WORK TO COMPLETE:
A – Reproduce word for word the passage of the biographical notes starting at "Blanche Hales Squires, A" and ending at "in northern Ontario.".
B – According to the biographical notes, whom did Blanche Hales marry in Sudbury on 6 August 1920?

Dorothy never married or had children. She passed away in 1978. She was buried in Port Hope. Her fonds are in the custody of Trent University, having been donated there by Dorothy’s friend.
Publications:
Windsor Magazine (July and August 1925)
Canadian Poets (1926)
Canadian Verse for Boys and Girls (1930)
Voices for Victory (1941)
Mater Silva (1929)
Further Reading:
“Dorothy Choate Herriman (1901-1978).” Albert Braz. The Small Details of Life: 20 diaries by women in Canada, 1830-1996. Ed. Kathryn Carter. (2002)
Born Mary Blanche Hales in Apsley, Ontario on 10 March 1892, at some point in her childhood, she moved to Lindsay, Ontario.
In a letter to the editor of the Canadian Statesman (Bowmanville), she remembers hearing about the newspaper “as a girl in Lindsay.”
Squires attended Lindsay Collegiate Institute. In fact, she was in the same class as Watson Kirkconnell, another Kawartha Lakes writer.
Watchman Warder, 1 July 1908, page 9.
Miss Hales was a teacher in Galway (Watchman Warder, 27 Oct 1911, p. 5) and Lindsay until 1913 when she left to take an assistant teaching position at Hampton public school (Watchman Warder, 5 Sep 1913, p.2.)
From there, she also taught in Hamilton and Parry Sound.
Blanche Hales Squires, A New Canadian Anthology, 1938.
On 6 August 1920, she married Elmer Francis Squires in Sudbury. Elmer was a telegrapher for Canadian Pacific Railway and stationed in North Bay and Algoma District in northern Ontario.
Blanche and Elmer had three children: Churchill Douglas Squires (1921-1989), Betty Squires (1923-2012) and Robert Hales Squires (1926-2002.)
Squires wrote poems and articles for the Globe and Mail, and for seven years she was a newspaper correspondent.
She died 2 June 1971 in Waterloo, Ontario.
Publications:
“The War Has Made Me Over,” The United Church Observer, 1 June 1944.
“Winter Night,” A New Canadian Anthology, edited by Alan Creighton and Hilda M. Ridley, 1938.
Watching the World Go By, edited by Robert Hales Squires, 1999.

PROVIDED DATA:
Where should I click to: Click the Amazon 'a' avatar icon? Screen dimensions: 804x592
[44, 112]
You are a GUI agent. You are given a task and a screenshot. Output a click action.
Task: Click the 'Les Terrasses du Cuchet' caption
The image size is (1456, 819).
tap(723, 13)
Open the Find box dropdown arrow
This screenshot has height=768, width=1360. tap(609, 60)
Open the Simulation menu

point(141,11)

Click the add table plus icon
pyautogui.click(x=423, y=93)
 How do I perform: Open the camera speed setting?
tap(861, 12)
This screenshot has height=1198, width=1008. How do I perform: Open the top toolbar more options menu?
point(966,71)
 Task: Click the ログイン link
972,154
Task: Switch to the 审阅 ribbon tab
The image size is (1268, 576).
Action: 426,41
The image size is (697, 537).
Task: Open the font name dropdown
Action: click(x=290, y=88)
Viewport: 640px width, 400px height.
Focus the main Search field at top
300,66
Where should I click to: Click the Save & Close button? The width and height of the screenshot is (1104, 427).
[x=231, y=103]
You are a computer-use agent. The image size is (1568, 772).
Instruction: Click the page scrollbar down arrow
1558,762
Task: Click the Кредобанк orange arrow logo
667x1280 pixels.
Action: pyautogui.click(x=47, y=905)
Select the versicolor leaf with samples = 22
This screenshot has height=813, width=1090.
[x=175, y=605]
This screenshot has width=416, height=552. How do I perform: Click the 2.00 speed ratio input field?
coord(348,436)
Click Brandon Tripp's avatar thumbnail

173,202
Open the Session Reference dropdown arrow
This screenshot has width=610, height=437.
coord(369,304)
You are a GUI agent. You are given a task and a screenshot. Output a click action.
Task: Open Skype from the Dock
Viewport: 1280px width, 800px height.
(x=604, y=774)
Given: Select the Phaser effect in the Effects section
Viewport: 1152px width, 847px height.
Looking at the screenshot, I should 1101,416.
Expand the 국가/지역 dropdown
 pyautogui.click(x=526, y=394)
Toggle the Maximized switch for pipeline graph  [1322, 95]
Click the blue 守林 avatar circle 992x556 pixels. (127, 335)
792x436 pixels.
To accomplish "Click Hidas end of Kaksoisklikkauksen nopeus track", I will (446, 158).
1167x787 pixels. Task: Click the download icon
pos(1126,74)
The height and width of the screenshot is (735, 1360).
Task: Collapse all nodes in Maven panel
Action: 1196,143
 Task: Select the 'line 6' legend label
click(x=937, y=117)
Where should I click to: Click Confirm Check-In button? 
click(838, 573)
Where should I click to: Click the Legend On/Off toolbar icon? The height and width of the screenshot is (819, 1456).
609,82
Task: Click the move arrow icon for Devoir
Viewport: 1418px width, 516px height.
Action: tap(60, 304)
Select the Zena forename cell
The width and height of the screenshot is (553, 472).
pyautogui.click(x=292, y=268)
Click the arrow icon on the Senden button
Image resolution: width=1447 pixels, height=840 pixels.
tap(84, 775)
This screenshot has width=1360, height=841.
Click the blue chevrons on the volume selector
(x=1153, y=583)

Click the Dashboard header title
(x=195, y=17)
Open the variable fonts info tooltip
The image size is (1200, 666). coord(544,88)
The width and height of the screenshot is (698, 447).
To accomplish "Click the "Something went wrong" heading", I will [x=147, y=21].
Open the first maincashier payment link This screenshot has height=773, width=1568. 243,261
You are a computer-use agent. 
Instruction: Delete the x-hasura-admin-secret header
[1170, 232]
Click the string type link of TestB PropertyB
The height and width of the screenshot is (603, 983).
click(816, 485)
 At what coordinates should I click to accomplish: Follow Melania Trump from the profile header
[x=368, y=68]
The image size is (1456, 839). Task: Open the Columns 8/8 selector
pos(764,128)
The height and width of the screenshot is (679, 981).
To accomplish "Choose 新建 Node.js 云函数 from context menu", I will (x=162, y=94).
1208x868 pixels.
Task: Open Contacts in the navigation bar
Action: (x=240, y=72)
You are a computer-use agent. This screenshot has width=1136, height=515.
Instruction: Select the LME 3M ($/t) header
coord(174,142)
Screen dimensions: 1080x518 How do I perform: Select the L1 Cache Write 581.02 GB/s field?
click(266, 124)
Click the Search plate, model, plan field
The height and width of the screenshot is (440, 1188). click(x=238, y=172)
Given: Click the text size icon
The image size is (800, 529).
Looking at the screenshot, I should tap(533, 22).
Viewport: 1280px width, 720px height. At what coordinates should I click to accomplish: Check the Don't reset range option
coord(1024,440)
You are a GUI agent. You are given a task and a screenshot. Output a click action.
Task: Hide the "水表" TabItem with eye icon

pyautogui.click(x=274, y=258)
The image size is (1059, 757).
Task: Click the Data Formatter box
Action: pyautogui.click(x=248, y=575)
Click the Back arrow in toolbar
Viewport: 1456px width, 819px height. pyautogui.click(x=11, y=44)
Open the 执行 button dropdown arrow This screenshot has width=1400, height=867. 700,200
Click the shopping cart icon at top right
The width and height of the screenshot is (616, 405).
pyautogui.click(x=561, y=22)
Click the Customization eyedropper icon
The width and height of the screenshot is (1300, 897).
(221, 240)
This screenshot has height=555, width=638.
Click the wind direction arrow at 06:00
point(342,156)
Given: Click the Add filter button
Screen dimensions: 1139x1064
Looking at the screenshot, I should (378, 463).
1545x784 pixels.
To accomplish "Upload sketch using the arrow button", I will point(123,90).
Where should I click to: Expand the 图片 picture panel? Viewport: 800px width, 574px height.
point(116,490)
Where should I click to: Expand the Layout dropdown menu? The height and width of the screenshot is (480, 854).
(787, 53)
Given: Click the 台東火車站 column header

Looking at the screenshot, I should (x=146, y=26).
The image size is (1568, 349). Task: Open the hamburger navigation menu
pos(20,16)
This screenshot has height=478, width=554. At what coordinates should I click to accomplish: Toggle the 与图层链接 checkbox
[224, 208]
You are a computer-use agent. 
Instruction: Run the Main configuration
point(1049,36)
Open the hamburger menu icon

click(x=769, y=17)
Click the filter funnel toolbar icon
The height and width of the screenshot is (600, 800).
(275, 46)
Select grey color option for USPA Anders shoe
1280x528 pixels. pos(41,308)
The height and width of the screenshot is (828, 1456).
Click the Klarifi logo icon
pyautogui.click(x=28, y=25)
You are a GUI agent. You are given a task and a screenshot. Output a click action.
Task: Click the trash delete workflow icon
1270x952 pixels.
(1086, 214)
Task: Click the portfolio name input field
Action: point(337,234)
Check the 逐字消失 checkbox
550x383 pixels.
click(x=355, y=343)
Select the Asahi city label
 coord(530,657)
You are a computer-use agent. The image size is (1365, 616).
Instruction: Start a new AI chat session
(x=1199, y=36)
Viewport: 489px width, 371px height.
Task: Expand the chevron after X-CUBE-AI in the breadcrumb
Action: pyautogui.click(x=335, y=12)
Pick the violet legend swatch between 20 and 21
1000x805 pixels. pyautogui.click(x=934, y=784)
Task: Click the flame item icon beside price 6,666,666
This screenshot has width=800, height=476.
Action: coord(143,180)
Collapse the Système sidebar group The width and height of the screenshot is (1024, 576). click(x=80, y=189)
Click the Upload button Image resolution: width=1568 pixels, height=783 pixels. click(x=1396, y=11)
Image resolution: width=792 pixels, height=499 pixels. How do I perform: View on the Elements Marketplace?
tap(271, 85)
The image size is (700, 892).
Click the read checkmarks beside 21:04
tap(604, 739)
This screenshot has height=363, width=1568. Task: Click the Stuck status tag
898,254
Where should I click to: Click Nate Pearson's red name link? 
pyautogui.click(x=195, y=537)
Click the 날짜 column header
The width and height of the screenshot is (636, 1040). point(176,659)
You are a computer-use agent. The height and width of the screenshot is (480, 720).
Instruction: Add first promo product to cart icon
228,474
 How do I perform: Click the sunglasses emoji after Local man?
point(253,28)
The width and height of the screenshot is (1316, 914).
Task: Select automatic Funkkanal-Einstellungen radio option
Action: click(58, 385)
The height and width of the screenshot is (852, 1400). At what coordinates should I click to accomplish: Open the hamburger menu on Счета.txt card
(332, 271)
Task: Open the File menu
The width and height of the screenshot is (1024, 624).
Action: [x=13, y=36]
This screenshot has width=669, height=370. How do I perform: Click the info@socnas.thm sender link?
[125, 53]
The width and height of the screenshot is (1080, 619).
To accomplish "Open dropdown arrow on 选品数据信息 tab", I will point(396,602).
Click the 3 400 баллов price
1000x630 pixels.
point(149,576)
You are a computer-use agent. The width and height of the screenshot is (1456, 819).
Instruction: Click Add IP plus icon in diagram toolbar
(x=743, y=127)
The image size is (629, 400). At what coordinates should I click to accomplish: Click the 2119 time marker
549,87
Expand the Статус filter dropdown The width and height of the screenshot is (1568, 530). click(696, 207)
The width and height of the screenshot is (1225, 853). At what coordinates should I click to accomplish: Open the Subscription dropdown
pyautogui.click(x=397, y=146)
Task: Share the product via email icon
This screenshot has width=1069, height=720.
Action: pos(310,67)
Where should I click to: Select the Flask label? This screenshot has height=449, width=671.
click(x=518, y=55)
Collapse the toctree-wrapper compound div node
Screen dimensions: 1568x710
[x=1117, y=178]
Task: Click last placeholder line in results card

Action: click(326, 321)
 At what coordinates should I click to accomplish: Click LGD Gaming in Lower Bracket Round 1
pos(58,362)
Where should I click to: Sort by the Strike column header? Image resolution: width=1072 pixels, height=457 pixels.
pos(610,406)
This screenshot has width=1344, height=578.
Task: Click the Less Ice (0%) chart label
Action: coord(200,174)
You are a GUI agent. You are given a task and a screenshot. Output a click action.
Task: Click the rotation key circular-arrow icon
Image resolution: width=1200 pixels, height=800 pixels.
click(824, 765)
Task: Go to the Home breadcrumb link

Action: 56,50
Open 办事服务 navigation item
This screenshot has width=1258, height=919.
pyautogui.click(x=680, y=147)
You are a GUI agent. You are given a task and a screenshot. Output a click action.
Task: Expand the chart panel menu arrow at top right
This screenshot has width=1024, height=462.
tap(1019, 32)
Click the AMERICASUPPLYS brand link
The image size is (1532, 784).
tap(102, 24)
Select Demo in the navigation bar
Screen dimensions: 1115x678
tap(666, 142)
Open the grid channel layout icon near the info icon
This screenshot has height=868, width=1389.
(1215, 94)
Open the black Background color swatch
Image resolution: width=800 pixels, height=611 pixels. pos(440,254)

SOLUTIONS BY TASK:
A –
Blanche Hales Squires, A New Canadian Anthology, 1938.
On 6 August 1920, she married Elmer Francis Squires in Sudbury. Elmer was a telegrapher for Canadian Pacific Railway and stationed in North Bay and Algoma District in northern Ontario.

B – Elmer Francis Squires